Cumhûriyyet devri modernleşmesi bin senelik târihimize kesin bir reddiyye. Filmin başrolünde din ve ırk dâiremizin dışında bulunan taşeronlar var. Bunlara göre memleketimiz geçmişinden gelen zifiri bir karanlık, batı ise göz kamaşdırıcı bir aydınlık içerisinde. Şu hâlde yapılacak iş kilisenin mumlarıyla karanlığı kovmak. Pek tabîî ki büyük efendiden gelen ta’lîmâtlar istikâmetinde!
Taşeron bir me’mûrdur. Emri yerine getirmekle mükellefdir. Davranışlarına nezâret edecek sağlam bir şahsiyyeti yokdur. Hareketlerini yönlendiren ana karargâh olmasa ne yapacağını şaşırır. İrâdesi son derece zayıfdır. Hemen bütün menfîlikler hücrelerine kadar işlemişdir. Lâkin inanılmaz derecedeki seviyesizliği sebebiyle bu durumdan bî-haberdir. Efendisinin buyruğu millî bir vazîfedir. Bağlı bulunduğu dünyânın maddî-ma’nevî bütün yönünü evlâd-ı fâtihâna kabûl etdirme isteği onda bir paranoya hâlini almışdır. Üstün düşüncelerini benimsemeyen herkes ya ortadan kaldırılmalı yâhûd te’sîrsiz hâle getirilmelidir. Aksi takdîrde karanlığı aydınlığa tahvîl etmek kâbil olmayacakdır. Kendisi dâhî, halk eblehdir. İnce hesâblar yapar. Vatandaşın arasına girer ve onları kandırmak niyetiyle namaza dahi durur. Hacılarla hocalarla görünür. Mahallî kıyâfetler giyer. Ortadaki pilava kaşık sallar. Uğradığı yerlerin ağzıyla konuşur. Aslında o bütün bunları ibtidâîlik olarak görmekdedir. Yegâne korkusu efendisinin, ya’nî frengin gözünden düşmekdir. Bu durumda berhevâ olacağını bilir. Efendisine yalaka, ekmeğini yediği insanlara düşmandır. İç dünyâsında kıl kadar mücâdeleye rastlanmaz; habîs rûhu nefsiyle sarmaş dolaşdır. Rûhunun nefsine isyân etmesi kalbindeki mührün açılmasına, o da ilâhî lûtfa bağlıdır. Atdığı bütün hürriyyet nutuklarına rağmen tam bir müstebiddir ve her müstebid gibi korkakdır. Yerli yersiz hürriyyetçi olduğunu ifâde etmesi kapıldığı amansız korkudan ileri gelir. Evet batı kendisine sınırsız destek vermişdir. Ne var ki bunun engel tanımayan bir sel karşısında çâresiz kalacağı meydandadır. Maamâfîh titrediğini kolay kolay belli etmez. Gecelerde ve gündüzlerde duruma hâkim olduğu intibâını uyandırmaya çalışır. Gizli korkunun âşikâr olması uçağa binme vaktinin geldiğine işâret eder!
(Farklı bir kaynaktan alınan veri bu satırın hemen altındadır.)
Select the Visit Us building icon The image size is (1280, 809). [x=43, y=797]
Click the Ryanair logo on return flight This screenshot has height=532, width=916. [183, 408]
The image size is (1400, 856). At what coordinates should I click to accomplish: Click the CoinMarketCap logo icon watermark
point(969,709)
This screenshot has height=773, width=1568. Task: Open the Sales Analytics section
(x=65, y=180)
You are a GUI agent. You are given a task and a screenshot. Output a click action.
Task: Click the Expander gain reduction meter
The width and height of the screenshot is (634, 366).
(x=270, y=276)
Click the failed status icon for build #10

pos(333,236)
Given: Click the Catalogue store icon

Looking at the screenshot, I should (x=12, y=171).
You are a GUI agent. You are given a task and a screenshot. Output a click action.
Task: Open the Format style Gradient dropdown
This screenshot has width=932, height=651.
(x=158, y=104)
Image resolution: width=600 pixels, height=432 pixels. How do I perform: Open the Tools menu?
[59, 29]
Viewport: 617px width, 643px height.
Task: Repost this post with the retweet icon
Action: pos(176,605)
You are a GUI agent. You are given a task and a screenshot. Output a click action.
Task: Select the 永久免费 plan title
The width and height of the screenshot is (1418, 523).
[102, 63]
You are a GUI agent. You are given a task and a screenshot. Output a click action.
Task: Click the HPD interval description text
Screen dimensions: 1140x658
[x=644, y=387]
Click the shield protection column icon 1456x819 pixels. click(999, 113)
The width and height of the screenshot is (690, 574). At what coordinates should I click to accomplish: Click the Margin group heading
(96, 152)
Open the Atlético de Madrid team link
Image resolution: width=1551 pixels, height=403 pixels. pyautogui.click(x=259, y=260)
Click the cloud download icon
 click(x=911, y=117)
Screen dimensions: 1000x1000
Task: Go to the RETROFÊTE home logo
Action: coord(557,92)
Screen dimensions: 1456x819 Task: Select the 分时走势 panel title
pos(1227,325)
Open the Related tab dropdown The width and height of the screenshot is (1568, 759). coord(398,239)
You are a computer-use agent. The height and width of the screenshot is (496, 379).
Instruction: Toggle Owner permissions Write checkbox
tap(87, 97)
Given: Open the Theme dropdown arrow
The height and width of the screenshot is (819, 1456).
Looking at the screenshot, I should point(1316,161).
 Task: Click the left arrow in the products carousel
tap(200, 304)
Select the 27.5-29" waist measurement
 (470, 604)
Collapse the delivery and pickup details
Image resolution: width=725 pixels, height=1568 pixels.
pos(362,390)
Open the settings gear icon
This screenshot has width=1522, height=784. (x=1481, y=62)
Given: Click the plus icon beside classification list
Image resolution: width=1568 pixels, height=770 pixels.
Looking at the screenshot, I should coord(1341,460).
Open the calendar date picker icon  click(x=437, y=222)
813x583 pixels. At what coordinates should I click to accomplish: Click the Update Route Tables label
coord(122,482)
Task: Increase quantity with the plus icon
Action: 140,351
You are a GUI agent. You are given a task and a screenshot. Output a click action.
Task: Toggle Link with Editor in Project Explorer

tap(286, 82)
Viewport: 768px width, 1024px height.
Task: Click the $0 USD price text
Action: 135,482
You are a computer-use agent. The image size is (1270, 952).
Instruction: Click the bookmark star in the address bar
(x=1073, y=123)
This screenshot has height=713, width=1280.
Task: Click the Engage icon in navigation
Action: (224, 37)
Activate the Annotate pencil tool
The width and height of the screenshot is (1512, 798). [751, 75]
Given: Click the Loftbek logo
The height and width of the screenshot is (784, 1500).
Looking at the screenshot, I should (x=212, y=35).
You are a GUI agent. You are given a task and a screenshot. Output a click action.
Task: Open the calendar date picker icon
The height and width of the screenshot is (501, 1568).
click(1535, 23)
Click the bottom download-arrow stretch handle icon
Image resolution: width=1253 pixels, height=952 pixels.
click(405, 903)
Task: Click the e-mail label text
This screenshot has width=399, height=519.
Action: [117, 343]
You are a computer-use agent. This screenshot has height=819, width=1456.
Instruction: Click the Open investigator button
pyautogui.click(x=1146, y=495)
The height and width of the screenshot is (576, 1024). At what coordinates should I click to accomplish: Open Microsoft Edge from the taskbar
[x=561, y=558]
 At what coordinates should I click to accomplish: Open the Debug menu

Taşeron ekmek yediği ülke ile batı arasında kalmış biri değildir. Tercîhini garbdan yana yapmış ve bunu i’lân etmişdir. Âhirete inanmaz. Hodbîndir. Zâten batıya iştiyâkla intisâb etmesinin mühim bir âmili budur. Zîrâ İslâm medeniyyeti çıkarcılık dâhil her türlü menfîliğe tavır alırken batı dünyâsında iki kişilik âiledeki münâsebetler bile menfa’at üzerine kurulmuşdur. Çıkabileceği en üst noktaya gelmek isteyen taşeron, efendisi karşısında alabildiğine alçalmakdan zerrece rahatsızlık duymaz. Lûgatinde küçülmek diye bir mefhûm yokdur. Bu durumdan sâdece nefsi müteessir olur. Ancak onu da başında bulunduğu halka zulmederek teskîn eder. Öte yandan yanaşmalar rahatlatıcı bir unsur olarak her an devrededir. Batılı büyük efendinin sâhibini şamarladığını duyan yanaşma derhâl huzûra çıkar ve yanaklarını tam bir mes’ûliyyet hissiyle taşeronun tokat menziline uzatır…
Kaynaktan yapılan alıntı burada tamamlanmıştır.